* TRY IT
Whenever a line carries the word "date", pull it out of the entries.

* DATA TO USE
·····

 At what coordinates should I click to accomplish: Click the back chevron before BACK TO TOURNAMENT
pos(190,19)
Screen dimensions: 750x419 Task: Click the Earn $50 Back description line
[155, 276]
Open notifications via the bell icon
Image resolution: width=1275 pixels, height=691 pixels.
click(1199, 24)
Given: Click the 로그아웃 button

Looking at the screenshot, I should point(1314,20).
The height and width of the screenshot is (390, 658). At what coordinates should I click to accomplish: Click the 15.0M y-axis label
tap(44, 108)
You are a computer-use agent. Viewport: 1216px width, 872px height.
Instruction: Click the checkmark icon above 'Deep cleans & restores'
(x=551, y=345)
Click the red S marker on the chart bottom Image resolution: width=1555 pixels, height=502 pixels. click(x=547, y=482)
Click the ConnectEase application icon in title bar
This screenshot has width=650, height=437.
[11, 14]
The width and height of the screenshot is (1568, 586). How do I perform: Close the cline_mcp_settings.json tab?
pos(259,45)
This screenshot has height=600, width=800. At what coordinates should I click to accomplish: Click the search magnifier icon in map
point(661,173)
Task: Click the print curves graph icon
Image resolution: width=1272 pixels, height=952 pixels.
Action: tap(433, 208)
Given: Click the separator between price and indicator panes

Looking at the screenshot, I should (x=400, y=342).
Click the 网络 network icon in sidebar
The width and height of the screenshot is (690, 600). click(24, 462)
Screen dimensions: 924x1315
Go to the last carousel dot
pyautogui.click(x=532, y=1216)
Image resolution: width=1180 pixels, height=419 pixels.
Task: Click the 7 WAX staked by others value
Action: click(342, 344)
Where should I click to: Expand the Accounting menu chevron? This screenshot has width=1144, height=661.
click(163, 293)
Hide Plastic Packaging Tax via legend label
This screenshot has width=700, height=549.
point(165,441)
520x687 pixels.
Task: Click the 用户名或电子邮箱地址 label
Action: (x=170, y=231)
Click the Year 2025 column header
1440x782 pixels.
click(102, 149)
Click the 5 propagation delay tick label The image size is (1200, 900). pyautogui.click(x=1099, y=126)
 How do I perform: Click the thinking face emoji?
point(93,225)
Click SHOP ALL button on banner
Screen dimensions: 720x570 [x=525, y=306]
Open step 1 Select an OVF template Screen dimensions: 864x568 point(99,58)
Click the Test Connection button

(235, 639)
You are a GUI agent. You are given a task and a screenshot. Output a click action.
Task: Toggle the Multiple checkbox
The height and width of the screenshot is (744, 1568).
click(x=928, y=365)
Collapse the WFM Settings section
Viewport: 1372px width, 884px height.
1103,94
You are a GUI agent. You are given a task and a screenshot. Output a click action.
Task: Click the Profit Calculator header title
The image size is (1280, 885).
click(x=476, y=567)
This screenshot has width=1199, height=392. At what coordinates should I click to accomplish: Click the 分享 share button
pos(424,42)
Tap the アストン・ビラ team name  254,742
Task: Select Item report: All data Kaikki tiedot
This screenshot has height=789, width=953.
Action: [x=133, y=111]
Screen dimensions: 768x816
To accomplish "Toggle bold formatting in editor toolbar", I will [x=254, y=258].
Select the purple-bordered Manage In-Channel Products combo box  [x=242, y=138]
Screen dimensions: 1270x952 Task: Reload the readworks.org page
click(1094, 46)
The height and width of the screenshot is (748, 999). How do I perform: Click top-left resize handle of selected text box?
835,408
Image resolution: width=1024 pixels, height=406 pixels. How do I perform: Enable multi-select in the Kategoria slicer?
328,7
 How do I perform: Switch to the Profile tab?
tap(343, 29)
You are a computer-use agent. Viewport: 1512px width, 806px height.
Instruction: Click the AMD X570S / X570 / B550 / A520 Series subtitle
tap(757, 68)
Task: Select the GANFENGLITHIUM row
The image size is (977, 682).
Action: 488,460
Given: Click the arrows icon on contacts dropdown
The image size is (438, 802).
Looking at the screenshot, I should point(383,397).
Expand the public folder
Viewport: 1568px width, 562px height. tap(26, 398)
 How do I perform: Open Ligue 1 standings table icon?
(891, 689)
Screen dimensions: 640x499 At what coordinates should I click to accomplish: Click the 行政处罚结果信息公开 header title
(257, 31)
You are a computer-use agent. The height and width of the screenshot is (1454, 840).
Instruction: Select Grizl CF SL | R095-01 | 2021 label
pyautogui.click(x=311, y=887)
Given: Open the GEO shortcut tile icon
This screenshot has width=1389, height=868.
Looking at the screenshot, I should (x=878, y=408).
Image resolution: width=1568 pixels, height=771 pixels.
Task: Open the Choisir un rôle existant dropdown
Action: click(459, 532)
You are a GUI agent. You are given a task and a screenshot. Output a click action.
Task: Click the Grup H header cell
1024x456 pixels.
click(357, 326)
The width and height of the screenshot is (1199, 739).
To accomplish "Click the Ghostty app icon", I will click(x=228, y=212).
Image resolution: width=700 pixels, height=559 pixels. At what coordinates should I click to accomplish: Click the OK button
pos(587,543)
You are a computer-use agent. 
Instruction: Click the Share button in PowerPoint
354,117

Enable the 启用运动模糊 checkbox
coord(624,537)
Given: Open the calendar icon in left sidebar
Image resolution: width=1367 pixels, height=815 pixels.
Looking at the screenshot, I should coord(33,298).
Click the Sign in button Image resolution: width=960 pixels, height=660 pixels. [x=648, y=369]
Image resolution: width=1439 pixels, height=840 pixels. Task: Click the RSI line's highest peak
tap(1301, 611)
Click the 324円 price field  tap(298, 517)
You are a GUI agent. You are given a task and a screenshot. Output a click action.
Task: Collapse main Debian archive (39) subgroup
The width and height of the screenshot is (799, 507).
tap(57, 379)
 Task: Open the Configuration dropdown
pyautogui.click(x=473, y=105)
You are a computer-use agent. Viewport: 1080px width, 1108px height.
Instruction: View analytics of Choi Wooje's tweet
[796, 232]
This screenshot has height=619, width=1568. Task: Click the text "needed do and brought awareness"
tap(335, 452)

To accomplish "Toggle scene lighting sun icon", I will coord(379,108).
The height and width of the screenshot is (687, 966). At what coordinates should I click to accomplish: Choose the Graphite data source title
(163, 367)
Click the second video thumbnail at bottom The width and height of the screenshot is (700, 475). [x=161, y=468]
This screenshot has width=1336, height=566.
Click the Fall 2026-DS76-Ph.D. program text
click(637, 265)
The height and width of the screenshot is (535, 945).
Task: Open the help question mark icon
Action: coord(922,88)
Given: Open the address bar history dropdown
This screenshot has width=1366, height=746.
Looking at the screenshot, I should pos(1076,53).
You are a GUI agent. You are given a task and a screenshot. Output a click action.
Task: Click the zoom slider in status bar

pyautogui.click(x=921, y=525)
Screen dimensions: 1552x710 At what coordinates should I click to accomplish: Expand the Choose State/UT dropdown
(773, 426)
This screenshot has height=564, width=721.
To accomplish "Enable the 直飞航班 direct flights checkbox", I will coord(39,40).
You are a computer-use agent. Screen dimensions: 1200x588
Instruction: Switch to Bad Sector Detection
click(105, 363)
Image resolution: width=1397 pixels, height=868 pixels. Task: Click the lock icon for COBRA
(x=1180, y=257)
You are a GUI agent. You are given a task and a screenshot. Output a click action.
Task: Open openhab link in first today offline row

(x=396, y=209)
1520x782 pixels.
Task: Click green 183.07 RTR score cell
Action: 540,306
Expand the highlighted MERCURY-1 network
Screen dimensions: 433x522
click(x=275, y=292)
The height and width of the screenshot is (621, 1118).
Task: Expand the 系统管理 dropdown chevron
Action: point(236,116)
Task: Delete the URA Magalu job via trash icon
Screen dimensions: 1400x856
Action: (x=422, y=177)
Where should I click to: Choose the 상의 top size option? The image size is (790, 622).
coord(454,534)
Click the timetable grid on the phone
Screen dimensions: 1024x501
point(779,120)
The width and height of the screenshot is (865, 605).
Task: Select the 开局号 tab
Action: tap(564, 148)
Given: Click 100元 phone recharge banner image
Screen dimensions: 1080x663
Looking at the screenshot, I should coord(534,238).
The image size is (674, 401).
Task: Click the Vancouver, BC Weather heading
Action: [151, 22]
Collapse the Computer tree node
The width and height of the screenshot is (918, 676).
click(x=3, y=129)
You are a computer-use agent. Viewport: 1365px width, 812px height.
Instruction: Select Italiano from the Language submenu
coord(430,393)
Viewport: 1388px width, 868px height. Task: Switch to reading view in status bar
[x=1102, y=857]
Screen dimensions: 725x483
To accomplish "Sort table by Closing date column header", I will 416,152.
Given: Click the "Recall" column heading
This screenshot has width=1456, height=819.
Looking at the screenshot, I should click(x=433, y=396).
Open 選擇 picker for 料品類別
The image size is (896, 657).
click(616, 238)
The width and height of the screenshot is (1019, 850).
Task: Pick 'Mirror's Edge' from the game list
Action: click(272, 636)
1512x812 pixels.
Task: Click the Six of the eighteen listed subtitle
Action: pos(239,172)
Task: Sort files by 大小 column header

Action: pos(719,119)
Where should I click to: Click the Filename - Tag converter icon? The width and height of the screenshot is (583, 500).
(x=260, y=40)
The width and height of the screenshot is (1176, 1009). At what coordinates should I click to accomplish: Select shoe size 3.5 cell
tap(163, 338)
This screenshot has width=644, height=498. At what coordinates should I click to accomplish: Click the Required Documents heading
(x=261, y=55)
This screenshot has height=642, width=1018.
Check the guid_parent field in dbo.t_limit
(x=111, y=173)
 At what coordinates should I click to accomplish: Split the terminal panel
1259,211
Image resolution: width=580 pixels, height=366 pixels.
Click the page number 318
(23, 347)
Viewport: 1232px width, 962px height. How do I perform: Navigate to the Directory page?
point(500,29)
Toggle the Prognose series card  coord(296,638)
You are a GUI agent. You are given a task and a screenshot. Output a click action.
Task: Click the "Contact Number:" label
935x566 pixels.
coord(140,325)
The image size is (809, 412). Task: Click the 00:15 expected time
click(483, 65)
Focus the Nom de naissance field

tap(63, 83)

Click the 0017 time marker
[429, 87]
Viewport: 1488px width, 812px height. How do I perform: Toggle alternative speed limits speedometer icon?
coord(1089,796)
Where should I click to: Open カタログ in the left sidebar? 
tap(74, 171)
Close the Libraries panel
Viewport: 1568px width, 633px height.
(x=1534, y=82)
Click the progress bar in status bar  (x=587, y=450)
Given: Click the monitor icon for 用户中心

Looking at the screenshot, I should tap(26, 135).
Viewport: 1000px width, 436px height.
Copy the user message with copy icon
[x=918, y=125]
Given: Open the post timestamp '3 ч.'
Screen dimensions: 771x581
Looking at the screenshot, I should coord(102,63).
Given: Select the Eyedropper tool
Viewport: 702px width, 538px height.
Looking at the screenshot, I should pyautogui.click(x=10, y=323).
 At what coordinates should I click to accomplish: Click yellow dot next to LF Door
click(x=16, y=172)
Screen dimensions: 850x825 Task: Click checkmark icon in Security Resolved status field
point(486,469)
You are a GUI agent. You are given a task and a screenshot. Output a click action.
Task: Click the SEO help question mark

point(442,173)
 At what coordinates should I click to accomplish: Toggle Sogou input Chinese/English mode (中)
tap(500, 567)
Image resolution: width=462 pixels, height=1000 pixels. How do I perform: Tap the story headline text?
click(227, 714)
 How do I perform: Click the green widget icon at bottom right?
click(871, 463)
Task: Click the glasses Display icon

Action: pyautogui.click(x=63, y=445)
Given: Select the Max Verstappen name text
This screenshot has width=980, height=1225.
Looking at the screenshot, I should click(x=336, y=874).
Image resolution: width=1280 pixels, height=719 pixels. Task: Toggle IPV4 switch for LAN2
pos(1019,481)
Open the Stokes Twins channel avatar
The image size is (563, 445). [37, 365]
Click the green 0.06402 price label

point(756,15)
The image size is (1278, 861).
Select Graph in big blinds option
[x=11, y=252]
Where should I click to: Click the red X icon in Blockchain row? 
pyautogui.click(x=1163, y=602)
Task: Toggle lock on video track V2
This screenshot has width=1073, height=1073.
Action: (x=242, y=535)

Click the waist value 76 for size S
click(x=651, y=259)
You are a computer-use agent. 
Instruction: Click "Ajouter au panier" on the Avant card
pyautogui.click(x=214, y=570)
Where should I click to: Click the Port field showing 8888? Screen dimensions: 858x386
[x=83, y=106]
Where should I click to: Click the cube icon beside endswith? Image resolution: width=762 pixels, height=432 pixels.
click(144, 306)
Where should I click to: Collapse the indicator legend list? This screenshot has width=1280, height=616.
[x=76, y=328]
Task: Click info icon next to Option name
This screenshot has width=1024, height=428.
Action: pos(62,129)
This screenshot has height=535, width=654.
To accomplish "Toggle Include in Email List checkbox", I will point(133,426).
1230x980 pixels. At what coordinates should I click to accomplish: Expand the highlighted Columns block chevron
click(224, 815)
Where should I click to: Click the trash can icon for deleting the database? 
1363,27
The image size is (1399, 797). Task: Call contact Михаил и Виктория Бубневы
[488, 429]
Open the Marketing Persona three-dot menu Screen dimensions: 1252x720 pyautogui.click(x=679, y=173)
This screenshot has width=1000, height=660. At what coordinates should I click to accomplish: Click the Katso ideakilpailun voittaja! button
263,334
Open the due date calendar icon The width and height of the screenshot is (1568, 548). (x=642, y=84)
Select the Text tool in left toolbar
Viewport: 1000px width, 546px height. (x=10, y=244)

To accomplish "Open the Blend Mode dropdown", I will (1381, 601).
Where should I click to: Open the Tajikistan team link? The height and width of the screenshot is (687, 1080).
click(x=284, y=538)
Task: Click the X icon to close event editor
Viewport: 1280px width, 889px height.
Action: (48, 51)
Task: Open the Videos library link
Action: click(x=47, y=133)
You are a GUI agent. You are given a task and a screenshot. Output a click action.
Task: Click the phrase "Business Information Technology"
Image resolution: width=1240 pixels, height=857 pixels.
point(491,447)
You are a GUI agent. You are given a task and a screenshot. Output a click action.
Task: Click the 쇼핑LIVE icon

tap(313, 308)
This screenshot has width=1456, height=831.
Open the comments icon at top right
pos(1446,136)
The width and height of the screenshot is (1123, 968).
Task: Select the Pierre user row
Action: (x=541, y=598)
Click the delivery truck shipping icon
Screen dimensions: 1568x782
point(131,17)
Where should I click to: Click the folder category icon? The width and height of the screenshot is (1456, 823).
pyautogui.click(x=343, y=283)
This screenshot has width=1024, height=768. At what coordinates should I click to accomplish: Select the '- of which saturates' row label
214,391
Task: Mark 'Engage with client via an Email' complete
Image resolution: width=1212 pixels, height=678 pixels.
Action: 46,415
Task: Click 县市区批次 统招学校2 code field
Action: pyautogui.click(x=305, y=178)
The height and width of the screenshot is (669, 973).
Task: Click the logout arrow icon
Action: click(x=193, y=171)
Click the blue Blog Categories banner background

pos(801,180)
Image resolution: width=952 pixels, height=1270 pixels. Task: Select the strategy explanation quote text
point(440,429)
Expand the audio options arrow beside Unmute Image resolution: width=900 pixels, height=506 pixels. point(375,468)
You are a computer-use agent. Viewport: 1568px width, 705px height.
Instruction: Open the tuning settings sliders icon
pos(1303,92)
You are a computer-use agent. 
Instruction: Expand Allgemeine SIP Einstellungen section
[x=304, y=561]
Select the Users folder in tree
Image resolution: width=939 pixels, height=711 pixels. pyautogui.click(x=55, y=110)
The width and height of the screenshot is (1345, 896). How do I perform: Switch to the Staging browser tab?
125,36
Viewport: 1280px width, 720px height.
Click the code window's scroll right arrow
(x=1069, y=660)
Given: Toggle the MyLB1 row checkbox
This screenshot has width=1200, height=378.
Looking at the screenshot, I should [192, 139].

·····

* SOLVED PROBLEM
To accomplish "Sort table by Closing date column header", I will 416,152.
Open the due date calendar icon The width and height of the screenshot is (1568, 548). (x=642, y=84)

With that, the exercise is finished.